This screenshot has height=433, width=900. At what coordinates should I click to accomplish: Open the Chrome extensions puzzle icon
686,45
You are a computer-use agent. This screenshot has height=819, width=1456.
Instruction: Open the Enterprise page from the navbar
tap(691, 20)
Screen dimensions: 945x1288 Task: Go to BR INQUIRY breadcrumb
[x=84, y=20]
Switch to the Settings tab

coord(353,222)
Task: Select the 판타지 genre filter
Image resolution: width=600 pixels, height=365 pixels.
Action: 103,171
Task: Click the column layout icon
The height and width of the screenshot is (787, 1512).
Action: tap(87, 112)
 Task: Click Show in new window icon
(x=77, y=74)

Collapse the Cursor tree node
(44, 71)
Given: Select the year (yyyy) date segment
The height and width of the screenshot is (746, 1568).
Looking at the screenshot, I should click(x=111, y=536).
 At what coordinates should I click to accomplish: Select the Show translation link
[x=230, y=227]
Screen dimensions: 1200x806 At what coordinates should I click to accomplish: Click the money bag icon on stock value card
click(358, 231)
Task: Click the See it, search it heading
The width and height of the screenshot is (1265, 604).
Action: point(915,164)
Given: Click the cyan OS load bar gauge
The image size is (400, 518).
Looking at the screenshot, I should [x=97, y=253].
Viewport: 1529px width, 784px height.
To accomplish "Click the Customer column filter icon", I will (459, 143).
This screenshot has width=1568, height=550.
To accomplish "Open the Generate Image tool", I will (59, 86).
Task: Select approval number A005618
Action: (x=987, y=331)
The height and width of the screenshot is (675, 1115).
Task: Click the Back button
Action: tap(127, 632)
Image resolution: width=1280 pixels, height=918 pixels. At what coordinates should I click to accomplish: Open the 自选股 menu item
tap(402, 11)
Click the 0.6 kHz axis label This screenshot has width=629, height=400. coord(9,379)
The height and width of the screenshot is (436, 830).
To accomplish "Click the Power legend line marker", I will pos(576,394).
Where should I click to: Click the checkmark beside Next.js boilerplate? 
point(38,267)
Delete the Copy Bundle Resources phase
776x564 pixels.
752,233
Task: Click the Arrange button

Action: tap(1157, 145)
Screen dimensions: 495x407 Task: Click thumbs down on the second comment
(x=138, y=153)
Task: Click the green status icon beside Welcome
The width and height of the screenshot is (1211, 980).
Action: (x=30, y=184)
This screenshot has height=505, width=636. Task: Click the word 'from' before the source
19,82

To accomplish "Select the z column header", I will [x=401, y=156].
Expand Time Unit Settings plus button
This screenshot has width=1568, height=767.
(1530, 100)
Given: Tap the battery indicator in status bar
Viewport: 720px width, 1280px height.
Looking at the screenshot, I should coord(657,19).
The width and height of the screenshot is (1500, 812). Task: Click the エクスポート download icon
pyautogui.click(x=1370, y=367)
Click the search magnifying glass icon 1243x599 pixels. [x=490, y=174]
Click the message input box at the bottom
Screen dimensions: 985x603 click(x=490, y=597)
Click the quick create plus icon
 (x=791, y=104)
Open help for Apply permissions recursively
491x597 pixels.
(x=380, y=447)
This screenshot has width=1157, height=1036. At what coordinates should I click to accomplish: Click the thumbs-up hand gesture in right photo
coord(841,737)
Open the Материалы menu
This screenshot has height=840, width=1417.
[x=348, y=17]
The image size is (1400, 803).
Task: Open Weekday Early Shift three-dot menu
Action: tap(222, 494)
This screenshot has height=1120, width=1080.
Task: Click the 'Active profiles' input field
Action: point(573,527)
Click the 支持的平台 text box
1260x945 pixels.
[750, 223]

* * * * * * * * *

**TASK TO CARRY OUT**
From the material above, return every line that contains "status".

**RESPONSE TO THIS TASK**
Task: Click the green status icon beside Welcome
Given: Tap the battery indicator in status bar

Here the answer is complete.